--- START ---
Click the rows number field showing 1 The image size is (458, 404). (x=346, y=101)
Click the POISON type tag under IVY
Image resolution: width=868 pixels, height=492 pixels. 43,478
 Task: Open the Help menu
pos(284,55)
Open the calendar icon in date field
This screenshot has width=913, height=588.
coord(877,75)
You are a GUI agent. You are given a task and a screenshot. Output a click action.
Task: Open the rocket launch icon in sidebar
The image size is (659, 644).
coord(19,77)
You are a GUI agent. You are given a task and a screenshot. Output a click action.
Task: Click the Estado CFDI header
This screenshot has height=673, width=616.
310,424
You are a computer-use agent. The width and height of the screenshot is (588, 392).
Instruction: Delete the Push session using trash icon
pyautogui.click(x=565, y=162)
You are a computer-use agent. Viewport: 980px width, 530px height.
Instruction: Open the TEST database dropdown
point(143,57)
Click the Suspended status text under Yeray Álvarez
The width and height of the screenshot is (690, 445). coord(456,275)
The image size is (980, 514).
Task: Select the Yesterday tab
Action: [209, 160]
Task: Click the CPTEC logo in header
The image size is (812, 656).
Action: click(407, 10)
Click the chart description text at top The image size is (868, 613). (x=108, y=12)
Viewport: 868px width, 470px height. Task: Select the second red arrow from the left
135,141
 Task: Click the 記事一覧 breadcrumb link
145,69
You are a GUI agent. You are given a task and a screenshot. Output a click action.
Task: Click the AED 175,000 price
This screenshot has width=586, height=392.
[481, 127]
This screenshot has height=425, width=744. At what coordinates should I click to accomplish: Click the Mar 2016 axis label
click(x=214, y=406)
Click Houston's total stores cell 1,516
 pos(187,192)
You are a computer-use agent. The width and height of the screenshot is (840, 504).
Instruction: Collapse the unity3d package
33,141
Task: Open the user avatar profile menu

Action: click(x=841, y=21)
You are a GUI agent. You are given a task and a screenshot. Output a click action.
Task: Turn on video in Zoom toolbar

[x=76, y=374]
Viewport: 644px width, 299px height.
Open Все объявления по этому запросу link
--- END ---
=== Task goal ===
Render the whole set of entries again, exactly as given.

=== Reply to the task ===
Click the rows number field showing 1 The image size is (458, 404). (x=346, y=101)
Click the POISON type tag under IVY
Image resolution: width=868 pixels, height=492 pixels. 43,478
 Task: Open the Help menu
pos(284,55)
Open the calendar icon in date field
This screenshot has width=913, height=588.
coord(877,75)
You are a GUI agent. You are given a task and a screenshot. Output a click action.
Task: Open the rocket launch icon in sidebar
The image size is (659, 644).
coord(19,77)
You are a GUI agent. You are given a task and a screenshot. Output a click action.
Task: Click the Estado CFDI header
This screenshot has height=673, width=616.
310,424
You are a computer-use agent. The width and height of the screenshot is (588, 392).
Instruction: Delete the Push session using trash icon
pyautogui.click(x=565, y=162)
You are a computer-use agent. Viewport: 980px width, 530px height.
Instruction: Open the TEST database dropdown
point(143,57)
Click the Suspended status text under Yeray Álvarez
The width and height of the screenshot is (690, 445). coord(456,275)
The image size is (980, 514).
Task: Select the Yesterday tab
Action: [209, 160]
Task: Click the CPTEC logo in header
The image size is (812, 656).
Action: click(407, 10)
Click the chart description text at top The image size is (868, 613). (x=108, y=12)
Viewport: 868px width, 470px height. Task: Select the second red arrow from the left
135,141
 Task: Click the 記事一覧 breadcrumb link
145,69
You are a GUI agent. You are given a task and a screenshot. Output a click action.
Task: Click the AED 175,000 price
This screenshot has width=586, height=392.
[481, 127]
This screenshot has height=425, width=744. At what coordinates should I click to accomplish: Click the Mar 2016 axis label
click(x=214, y=406)
Click Houston's total stores cell 1,516
 pos(187,192)
You are a computer-use agent. The width and height of the screenshot is (840, 504).
Instruction: Collapse the unity3d package
33,141
Task: Open the user avatar profile menu

Action: click(x=841, y=21)
You are a GUI agent. You are given a task and a screenshot. Output a click action.
Task: Turn on video in Zoom toolbar

[x=76, y=374]
Viewport: 644px width, 299px height.
Open Все объявления по этому запросу link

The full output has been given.